Extract to read:
_ _ _

Two years ago, a bill with similar goals — it was referred to then as the “forced pooling” bill, a name supporters are trying to avoid this session — died on the last night of the session in a rare tie vote, with liberal Democrats and conservative Republicans opposing it as a violation of private property rights.
Several bills with similar goals have been tossed around this session, but using somewhat different tools and labels than the “forced pooling” bill that went down in 2015. In the Senate, Judiciary Chairman Charles Trump, R-Morgan, had tried to forge a compromise. But the bill presents especially complicated issues about property rights, royalty payments, common law and ongoing litigation, while also generating complex, confusing and often overlapping alliances and rivalries among different mineral and landowner groups, large and small drilling companies, environmentalists and a Farm Bureau lobby that is especially strong in the House.
Anderson said that he had planned in Energy Committee to strip the bill of its “joint development” or “lease integration” language and move forward with just a bill on co-tenancy.
The co-tenancy part of the bill had more broad support because many parties agree on the notion that a co-owner with a very tiny share of a mineral reserve shouldn’t get to stop the majority of owners from developing that resources.
“This House does not buy into ‘lease integration,’ ” Anderson said. “Many members made that clear to me.”
Even with a co-tenancy only bill, Anderson said he wasn’t sure he had the votes to get the legislation through his committee and onto the floor.

_ _ _

Data section:
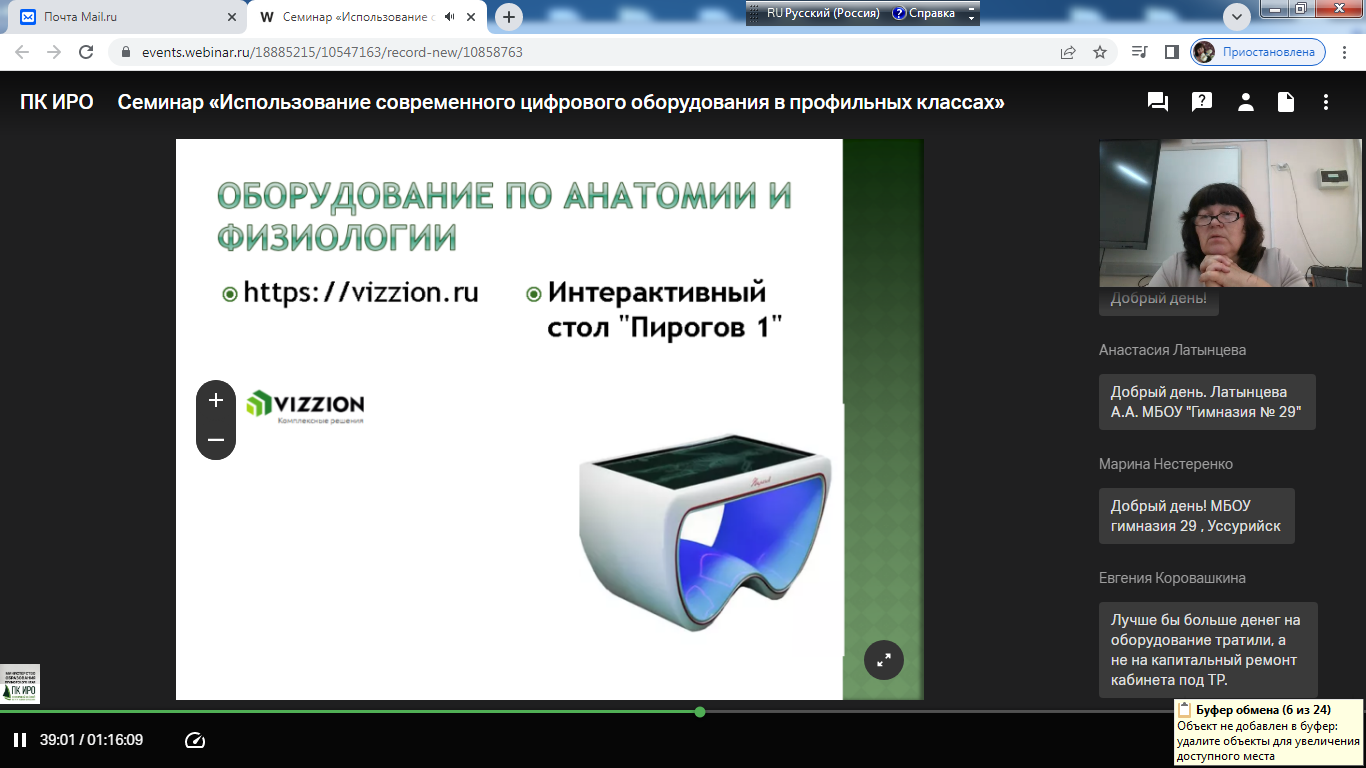This screenshot has width=1366, height=768.
Task: Open the questions panel icon
Action: pyautogui.click(x=1202, y=102)
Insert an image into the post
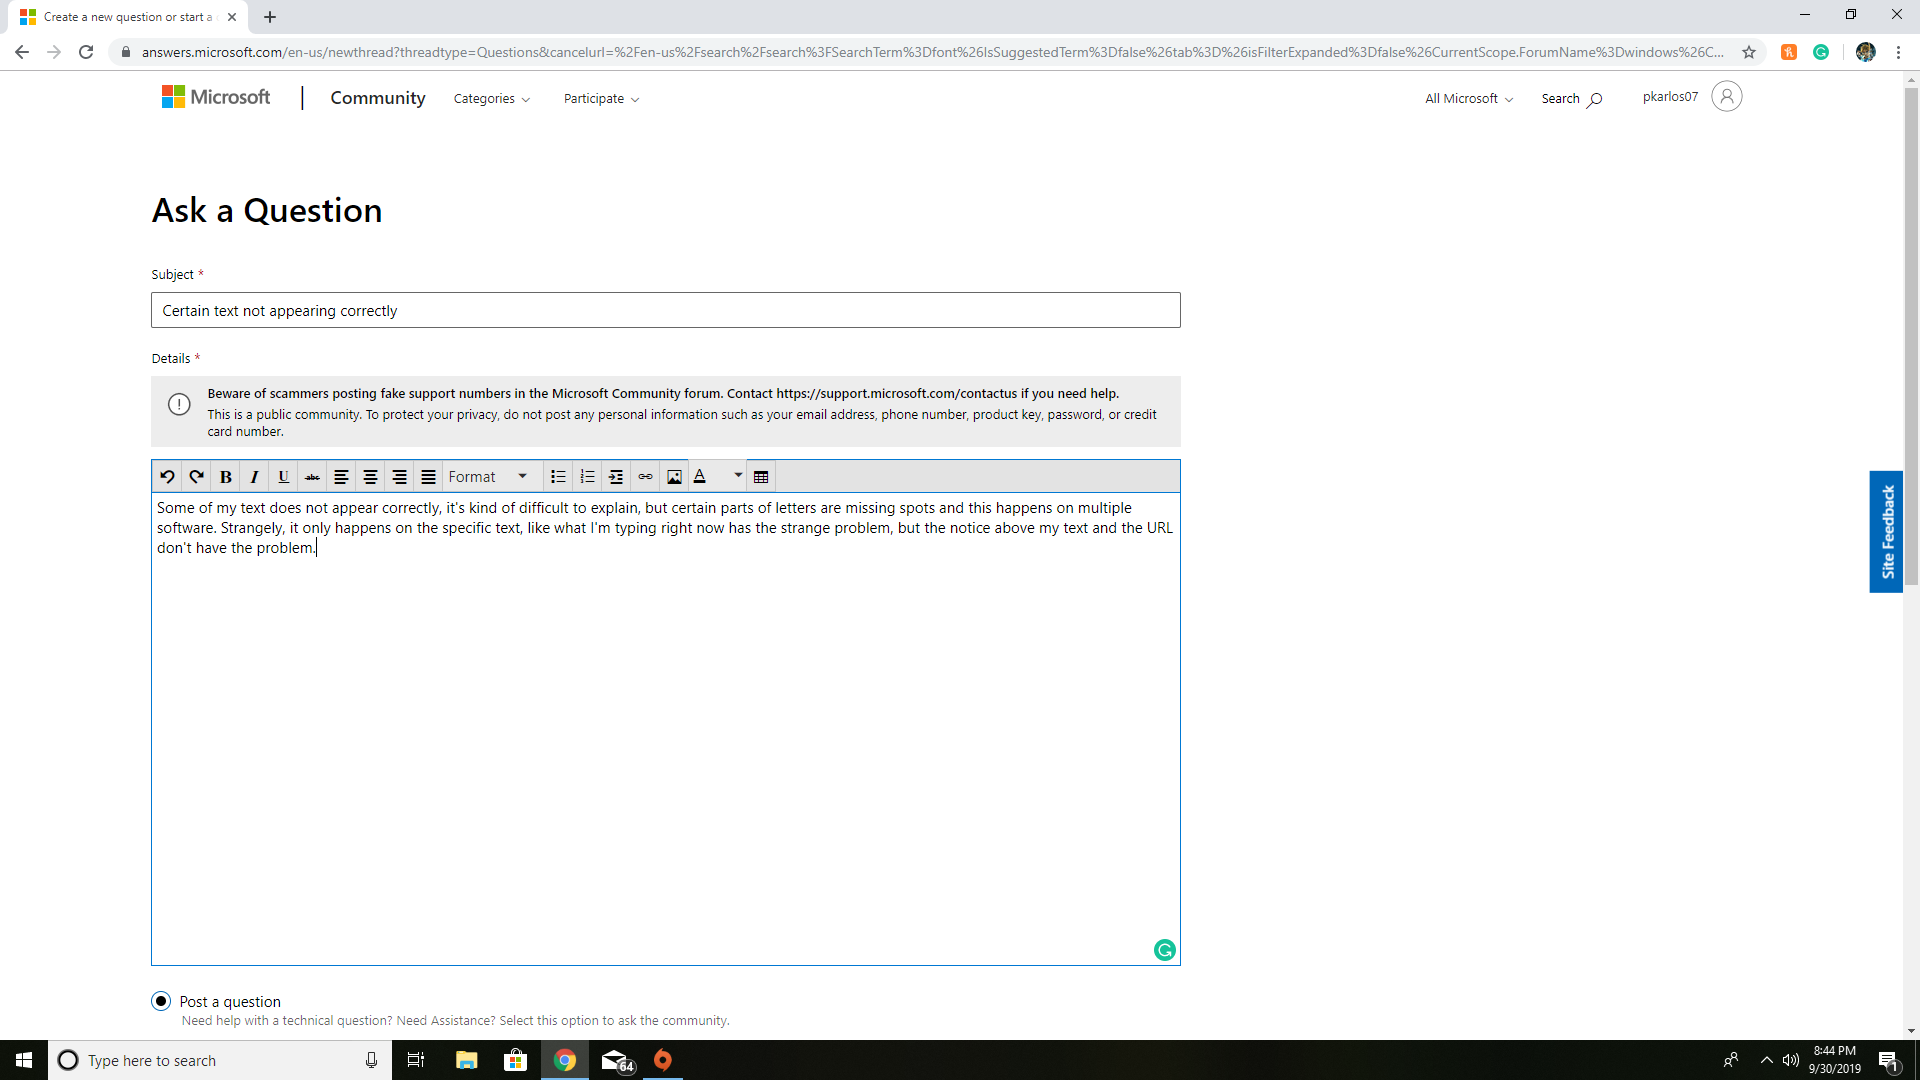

_ _ _

Problem set:
1. Using the passage on the pooling bill, say whether each statement agrees with it. Answer yes or no and quote the deciding words.
(a) The earlier bill failed in a tie vote.
(b) Anderson planned to keep the "lease integration" language in the bill.
(c) Anderson was sure he had the votes to move the bill out of his committee.
2. Please list every issue that the passage on the pooling bill says the bill presents.
3. Answer these from the passage on the pooling bill.
(a) Who is the Senate Judiciary Chairman who tried to forge a compromise?
(b) In what year did the "forced pooling" bill go down?
(c) In which committee did Anderson plan to strip language from the bill?

Results:
1.
(a) Yes: "died on the last night of the session in a rare tie vote"
(b) No: "strip the bill of its “joint development” or “lease integration” language"
(c) No: "Anderson said he wasn’t sure he had the votes"

2.
- property rights
- royalty payments
- common law
- ongoing litigation

3.
(a) Charles Trump, R-Morgan
(b) 2015
(c) the Energy Committee